[Items from a dataset]
· · · · · · ·

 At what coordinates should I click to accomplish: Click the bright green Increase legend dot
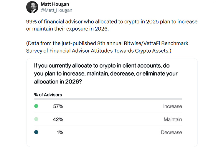36,106
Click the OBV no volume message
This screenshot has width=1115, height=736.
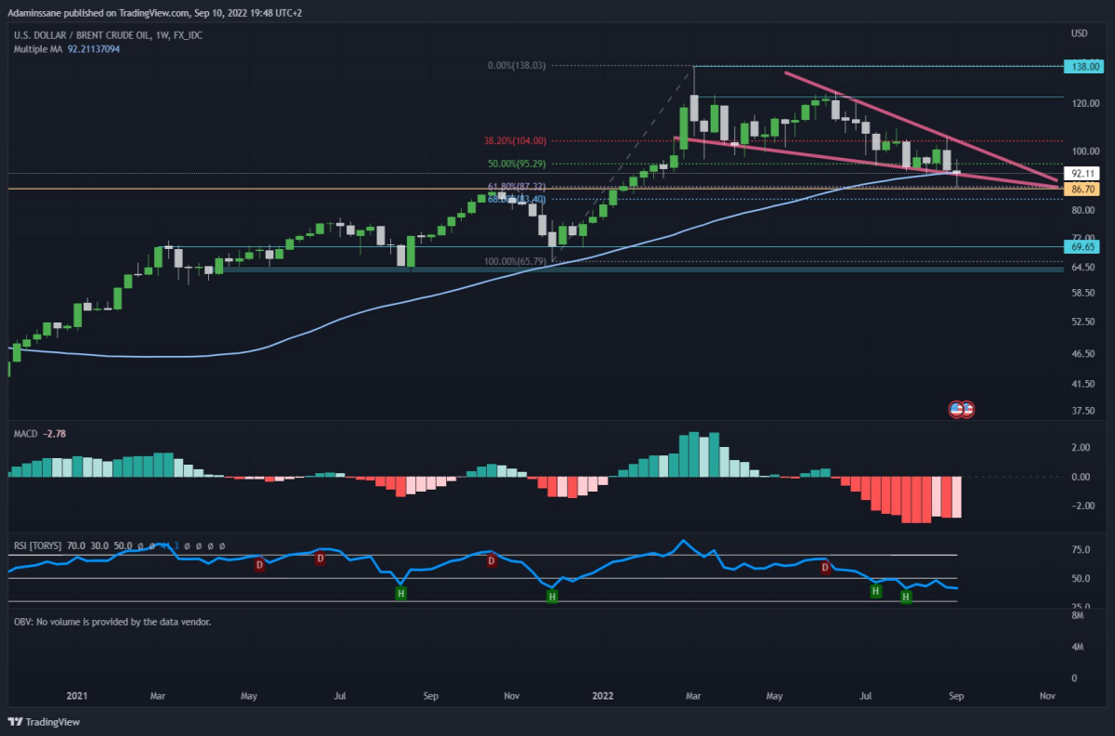click(x=112, y=621)
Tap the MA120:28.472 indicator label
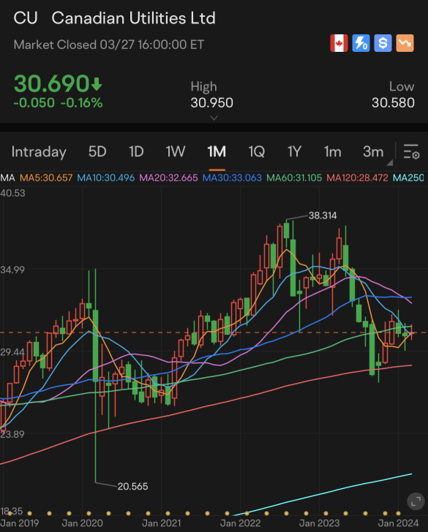 coord(357,178)
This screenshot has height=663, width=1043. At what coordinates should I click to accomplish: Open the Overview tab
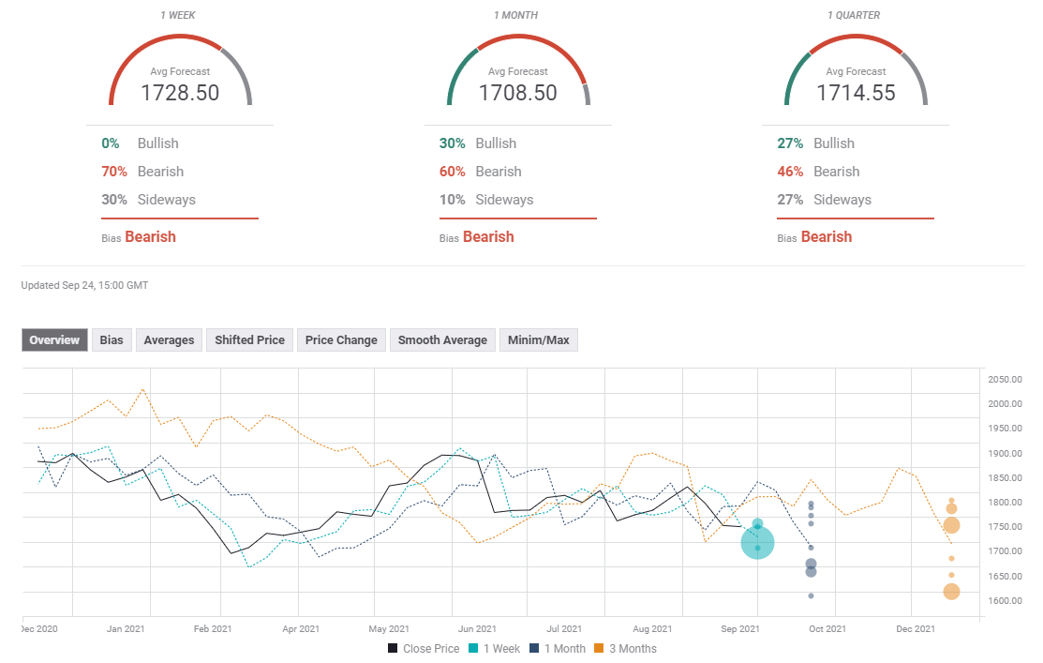54,340
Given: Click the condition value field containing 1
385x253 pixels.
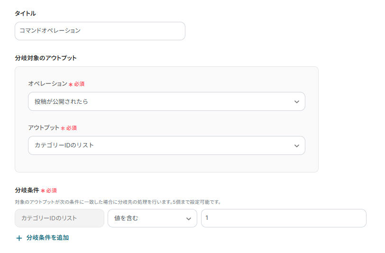Looking at the screenshot, I should (x=284, y=218).
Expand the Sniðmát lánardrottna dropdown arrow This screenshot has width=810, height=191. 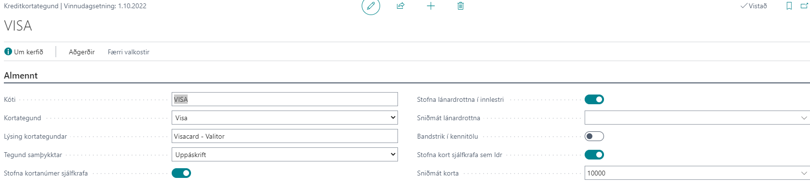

· · · · · · ·

**The task:**
Quote exactly, and only, the lines from the one containing "Click the OBV no volume message" through the last line of the records above, both included; leave out any pictures.

**Answer to the exercise:**
Click the OBV no volume message
This screenshot has width=1115, height=736.
click(x=112, y=621)
Tap the MA120:28.472 indicator label
 coord(357,178)
This screenshot has height=663, width=1043. At what coordinates should I click to accomplish: Open the Overview tab
54,340
Given: Click the condition value field containing 1
385x253 pixels.
Looking at the screenshot, I should (x=284, y=218).
Expand the Sniðmát lánardrottna dropdown arrow This screenshot has width=810, height=191. 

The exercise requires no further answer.